WASHINGTON (NNPA) - After he was blistered with criticism for not marrying an interracial couple, Justice Keith Bardwell of Tangipahoa Parish, La. made a statement that he is not a racist, but that he knows biracial children suffer through hardships in life.
Bardwell's theory that being mixed with Black and White races can cause a child to suffer emotionally and mentally has brought national speculation over whether such a statement is true.
"They end up being president of the United States," said Dr. James Salvage, a psychologist in Northwest Washington, D.C. "Or the mayor of Washington, D.C." he said, referring to President Obama and Mayor Adrian Fenty.
According to Dr. Salvage, biracial children do not go through any more hardships than people who are White or Black.
"If mixed race is going to account for hardships, how do you explain why you have extreme poverty among White people? He can see that there are Whites that are in Louisiana that are dirt poor and that are uneducated," said Salvage.
According to the National Center for Health and Statistics, biracial children represent a growing number of America's diverse population. Between 1978 and 1992, the number of biracial children born in the United States increased more than 50 percent and has continued to increase since then. However, based on a 2000 census, the number of biracial children was estimated between two and four million. The current statistics remain underestimated because many biracial children identify with the parent of color which skews the actual results.
Dr. Daniel Williams, a psychologist from East Orange, N.J., said Bardwell had no right to assume hardships for the couple's future children – in part because, "Race is defined sociologically and not biologically."
Also, Williams explained, "It has always been said that if you have one parent that is Black, then you are Black."

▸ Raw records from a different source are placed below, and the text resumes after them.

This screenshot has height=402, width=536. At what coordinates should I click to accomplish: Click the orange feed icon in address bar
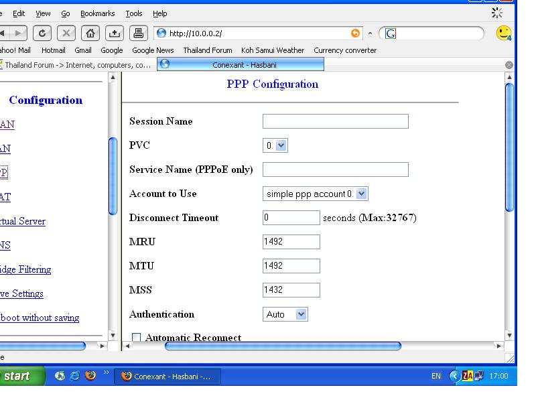[356, 34]
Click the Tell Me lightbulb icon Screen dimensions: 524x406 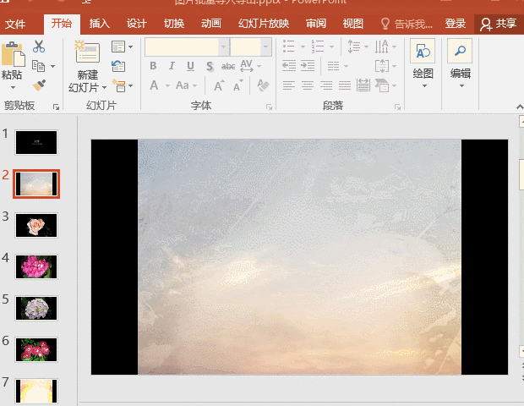tap(386, 24)
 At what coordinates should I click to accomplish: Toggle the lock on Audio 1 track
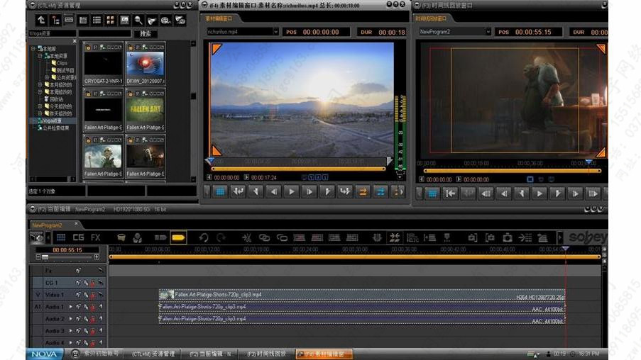pos(92,307)
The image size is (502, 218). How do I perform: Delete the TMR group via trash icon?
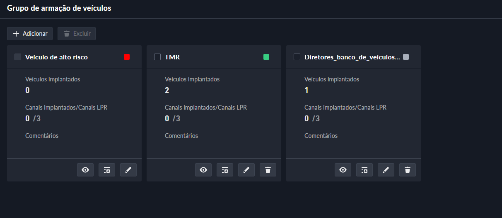[268, 170]
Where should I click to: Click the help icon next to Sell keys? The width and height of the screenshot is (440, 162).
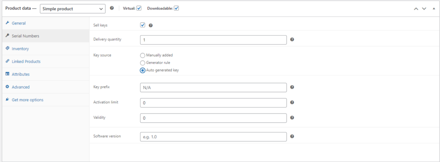151,25
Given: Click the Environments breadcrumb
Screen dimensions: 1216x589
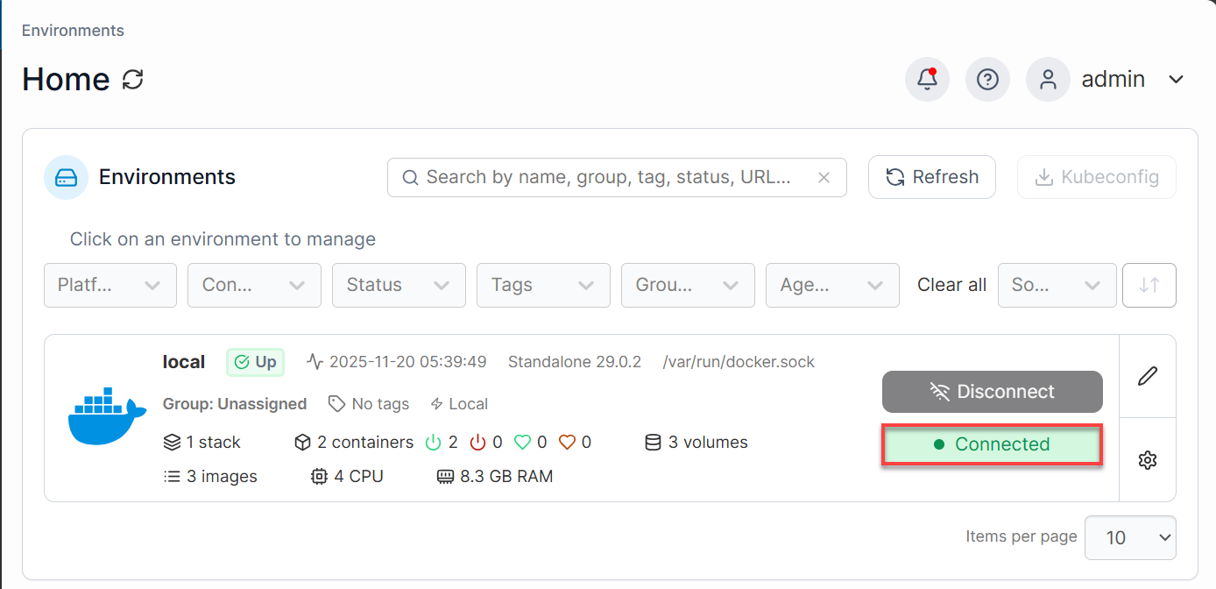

Because of this assumption, some bi-racial children have difficulty with self-identification, says Dr. Clifford Greene. They may have problems being accepted while figuring out which race they want to identify with the most, he said. These problems start in the mid teens when they are trying harder to fit in with peers. If caught in this identity crisis, some biracial children may get criticized from Blacks about not being "Black enough," while Whites may still consider them to not be "pure," Greene says.

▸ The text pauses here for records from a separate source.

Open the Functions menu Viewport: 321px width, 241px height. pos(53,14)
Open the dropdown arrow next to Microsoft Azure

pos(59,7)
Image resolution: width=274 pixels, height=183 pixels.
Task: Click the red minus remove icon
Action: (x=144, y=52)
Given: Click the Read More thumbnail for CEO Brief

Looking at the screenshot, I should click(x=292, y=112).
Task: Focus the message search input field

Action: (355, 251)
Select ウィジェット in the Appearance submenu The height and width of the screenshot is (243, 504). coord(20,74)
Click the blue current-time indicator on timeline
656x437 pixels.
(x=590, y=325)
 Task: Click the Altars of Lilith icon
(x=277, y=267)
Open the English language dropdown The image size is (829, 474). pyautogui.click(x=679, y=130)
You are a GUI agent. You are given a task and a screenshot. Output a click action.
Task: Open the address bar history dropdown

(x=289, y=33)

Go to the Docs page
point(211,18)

A psychologist from the University of Los Angeles, Gail Wyatt said that there is no empirical evidence that biracial children have a problem adjusting to society.
"They have to identify who they are the same way that Blacks and Whites go through a process of self-identification. It is about how the parents raise the child that eliminates any confusion," she said.

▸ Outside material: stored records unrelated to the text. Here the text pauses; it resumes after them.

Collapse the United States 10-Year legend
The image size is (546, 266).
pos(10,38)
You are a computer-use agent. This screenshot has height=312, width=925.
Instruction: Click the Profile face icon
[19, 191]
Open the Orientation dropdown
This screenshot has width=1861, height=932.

Dr. Wyatt said that Justice Bardwell's comments are absurd because it "flies against the history of this country where over 400 years ago, our women were raped."
Co-founder of The Black Think Tank, an organization aimed at promoting better Black female/male relationships and several other black-related issues, Dr. Nathan Hare believes that biracial children do not suffer that much, rather, they have the best of both worlds.
"Mixed kids don't suffer as much, but they have more of a dilemma," he said. Dr. Hare did his own college dissertation on Black male and female relationships.
"When Barack Obama lived in Hawaii, he realized for the first time that he was alone when he heard his grandmother complain about a Black man," said Dr. Hare. "He's not Black, he's not White, but he still loved his grandmother. His mother would have him listen to speeches by Martin Luther King, Jr. so that he could learn about how beautiful Black was."
Erica Robinson, a senior at Howard University who is racially mixed says that people who are mixed or biracial do sometimes have identification problems. However, she urges that people who are feeling left out or confused to do research on their family history.
"It is okay to accept both cultures," she said. "Society makes us choose, but you have to be happy with who you are and there is nothing wrong with sitting with your parents and asking them to teach you more about who you are."
Dr. Julia Hare, a San Francisco-based psychologist, who co-founded the Black Think Tank with her husband, Nathan, also gives strong advice:
"Please do not let terms and names and labels define you. The only person that can define you is you. It isn't what people call you, it's what you answer to. You're going to have haters out there [who] will prevent you from getting far, but you're the captain of your own ship."